LLM 推理流程

深入理解大语言模型的推理过程，包括 Prefill 和 Decode 两个阶段，以及它们与 KV Cache 的关系。

1. LLM 推理概述

1.1 推理流程总览

sequenceDiagram participant User as 用户 participant Tokenizer as 分词器 participant Model as LLM 模型 participant Detokenizer as 解码器 User->>Tokenizer: "What is AI?" Tokenizer->>Model: [1, 2, 3, 4, 5] rect rgb(200, 230, 200) Note over Model: Prefill 阶段 Model->>Model: 并行处理所有 prompt tokens Model->>Model: 生成 KV Cache end rect rgb(230, 200, 200) Note over Model: Decode 阶段 loop 自回归生成 Model->>Model: 生成下一个 token Model->>Model: 更新 KV Cache end end Model->>Detokenizer: [6, 7, 8, ...] Detokenizer->>User: "Artificial Intelligence is..."

1.2 关键指标

指标	定义	重要性
TTFT	Time-To-First-Token，首 token 延迟	用户体验关键
TPS	Tokens Per Second，生成速度	吞吐量指标
Latency	端到端延迟	总体响应时间
Throughput	单位时间处理的请求数	系统容量

2. Tokenization

2.1 什么是 Tokenization？

将文本转换为模型可以理解的数字序列。

from transformers import AutoTokenizer

tokenizer = AutoTokenizer.from_pretrained("meta-llama/Llama-2-7b-hf")

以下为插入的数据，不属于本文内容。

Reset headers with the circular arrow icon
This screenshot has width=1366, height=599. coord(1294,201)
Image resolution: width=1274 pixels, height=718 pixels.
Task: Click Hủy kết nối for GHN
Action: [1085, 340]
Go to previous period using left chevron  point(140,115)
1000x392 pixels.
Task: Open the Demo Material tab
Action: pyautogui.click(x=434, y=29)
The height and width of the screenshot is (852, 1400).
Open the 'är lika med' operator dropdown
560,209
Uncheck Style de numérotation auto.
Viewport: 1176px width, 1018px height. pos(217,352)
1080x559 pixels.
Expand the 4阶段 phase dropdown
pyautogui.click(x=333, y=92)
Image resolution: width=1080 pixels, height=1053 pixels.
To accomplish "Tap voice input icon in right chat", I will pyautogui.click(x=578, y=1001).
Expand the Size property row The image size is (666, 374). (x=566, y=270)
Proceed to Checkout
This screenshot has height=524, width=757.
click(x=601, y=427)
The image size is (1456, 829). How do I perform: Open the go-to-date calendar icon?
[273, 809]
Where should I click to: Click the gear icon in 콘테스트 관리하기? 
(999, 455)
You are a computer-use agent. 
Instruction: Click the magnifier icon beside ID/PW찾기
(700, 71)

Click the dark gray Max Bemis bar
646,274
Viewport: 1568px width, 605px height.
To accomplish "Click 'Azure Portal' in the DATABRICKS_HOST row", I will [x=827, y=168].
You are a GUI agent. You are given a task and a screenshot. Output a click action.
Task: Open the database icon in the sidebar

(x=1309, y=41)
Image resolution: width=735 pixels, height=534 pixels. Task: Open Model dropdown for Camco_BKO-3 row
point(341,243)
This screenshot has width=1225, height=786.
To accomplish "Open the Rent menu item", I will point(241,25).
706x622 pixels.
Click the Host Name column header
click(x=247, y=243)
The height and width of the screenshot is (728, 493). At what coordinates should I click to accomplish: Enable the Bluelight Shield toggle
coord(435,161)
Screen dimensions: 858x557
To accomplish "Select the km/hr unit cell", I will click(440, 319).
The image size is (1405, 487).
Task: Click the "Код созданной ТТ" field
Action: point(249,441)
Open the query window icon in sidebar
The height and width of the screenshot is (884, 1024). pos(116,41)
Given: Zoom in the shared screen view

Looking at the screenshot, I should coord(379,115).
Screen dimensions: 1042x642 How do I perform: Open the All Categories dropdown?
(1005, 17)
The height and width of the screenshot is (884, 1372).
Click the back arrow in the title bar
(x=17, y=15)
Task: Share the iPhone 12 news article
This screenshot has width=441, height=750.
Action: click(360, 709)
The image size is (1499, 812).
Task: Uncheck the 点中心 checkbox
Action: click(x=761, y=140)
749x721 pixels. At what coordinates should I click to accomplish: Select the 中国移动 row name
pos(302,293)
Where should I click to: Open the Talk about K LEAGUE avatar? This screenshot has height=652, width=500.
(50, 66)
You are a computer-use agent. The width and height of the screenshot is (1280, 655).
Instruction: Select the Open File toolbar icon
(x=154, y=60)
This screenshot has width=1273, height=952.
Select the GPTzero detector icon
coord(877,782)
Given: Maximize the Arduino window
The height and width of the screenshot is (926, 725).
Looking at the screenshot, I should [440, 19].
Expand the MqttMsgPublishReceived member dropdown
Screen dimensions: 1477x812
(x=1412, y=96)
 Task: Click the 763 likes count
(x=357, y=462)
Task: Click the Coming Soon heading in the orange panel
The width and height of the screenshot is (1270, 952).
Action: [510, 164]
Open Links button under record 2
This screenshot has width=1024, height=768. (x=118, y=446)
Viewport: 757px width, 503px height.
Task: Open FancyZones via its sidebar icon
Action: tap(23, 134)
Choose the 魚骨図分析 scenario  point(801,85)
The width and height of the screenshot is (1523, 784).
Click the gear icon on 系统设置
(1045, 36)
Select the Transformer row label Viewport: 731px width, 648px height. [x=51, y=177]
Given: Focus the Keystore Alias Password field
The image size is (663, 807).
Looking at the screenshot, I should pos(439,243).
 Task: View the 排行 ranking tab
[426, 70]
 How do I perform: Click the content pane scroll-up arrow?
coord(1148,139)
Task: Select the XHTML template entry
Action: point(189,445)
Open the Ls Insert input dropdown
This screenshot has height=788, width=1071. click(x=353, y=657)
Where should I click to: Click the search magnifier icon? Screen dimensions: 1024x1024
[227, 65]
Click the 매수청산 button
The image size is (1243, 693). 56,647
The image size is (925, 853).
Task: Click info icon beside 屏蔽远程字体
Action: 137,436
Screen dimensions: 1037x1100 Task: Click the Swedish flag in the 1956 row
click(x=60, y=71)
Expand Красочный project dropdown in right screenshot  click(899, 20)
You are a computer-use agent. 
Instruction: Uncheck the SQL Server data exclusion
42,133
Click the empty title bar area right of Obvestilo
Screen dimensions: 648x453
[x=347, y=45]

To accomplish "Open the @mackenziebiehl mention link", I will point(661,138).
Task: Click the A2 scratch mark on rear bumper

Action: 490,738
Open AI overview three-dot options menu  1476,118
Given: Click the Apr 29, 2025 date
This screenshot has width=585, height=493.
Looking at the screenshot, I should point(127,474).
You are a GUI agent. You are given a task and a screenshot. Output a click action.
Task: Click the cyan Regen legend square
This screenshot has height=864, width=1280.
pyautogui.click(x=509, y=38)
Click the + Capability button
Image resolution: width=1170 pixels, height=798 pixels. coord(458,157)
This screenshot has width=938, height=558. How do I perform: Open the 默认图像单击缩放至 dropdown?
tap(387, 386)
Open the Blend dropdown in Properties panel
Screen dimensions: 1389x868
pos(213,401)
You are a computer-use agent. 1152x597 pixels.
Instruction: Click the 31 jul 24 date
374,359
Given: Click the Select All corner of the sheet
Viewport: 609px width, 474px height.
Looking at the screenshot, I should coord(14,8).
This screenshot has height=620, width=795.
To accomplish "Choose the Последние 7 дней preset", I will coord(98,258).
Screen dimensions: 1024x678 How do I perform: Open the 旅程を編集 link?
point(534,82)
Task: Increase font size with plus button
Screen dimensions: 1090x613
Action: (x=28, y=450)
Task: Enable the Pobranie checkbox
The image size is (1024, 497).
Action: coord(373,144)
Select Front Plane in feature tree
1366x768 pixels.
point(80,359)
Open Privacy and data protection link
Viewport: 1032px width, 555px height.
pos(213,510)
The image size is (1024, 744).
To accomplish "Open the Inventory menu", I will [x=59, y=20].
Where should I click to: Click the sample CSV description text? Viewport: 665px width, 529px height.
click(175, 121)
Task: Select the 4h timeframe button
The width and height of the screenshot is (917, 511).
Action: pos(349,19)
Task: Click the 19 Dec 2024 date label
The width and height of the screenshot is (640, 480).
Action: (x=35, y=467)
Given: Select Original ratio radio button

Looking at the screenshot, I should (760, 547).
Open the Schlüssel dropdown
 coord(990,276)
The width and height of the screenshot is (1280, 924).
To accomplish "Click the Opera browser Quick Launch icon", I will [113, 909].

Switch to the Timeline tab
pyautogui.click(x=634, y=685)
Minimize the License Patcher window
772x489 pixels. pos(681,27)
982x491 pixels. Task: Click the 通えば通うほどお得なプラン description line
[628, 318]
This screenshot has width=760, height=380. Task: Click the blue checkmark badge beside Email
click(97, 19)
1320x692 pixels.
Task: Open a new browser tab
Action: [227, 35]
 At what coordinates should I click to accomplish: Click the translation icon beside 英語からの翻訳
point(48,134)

text = "What is artificial intelligence?"
tokens = tokenizer.encode(text)
# [1, 1724, 338, 23116, 21082, 29973]

# 解码回文本
decoded = tokenizer.decode(tokens)
# "What is artificial intelligence?"

2.2 常见 Tokenization 方法

graph TB subgraph "Tokenization 方法演进" A["Word-level
词级别"] --> B["Character-level
字符级别"] B --> C["Subword
子词级别"] C --> D["BPE
(Byte Pair Encoding)"] C --> E["WordPiece"] C --> F["SentencePiece"] end

2.3 BPE 算法示例

原始文本: "low lower lowest"

迭代过程:
1. 初始词表: ['l', 'o', 'w', 'e', 'r', 's', 't', ' ']
2. 合并 'l' + 'o' -> 'lo'
3. 合并 'lo' + 'w' -> 'low'
4. 合并 'e' + 'r' -> 'er'
5. 合并 'e' + 's' -> 'es'
6. ...

最终: ['low', 'er', 'est']

3. Prefill 阶段

3.1 什么是 Prefill？

Prefill（预填充）是处理输入 prompt 的阶段，并行计算所有 prompt tokens 的 KV Cache。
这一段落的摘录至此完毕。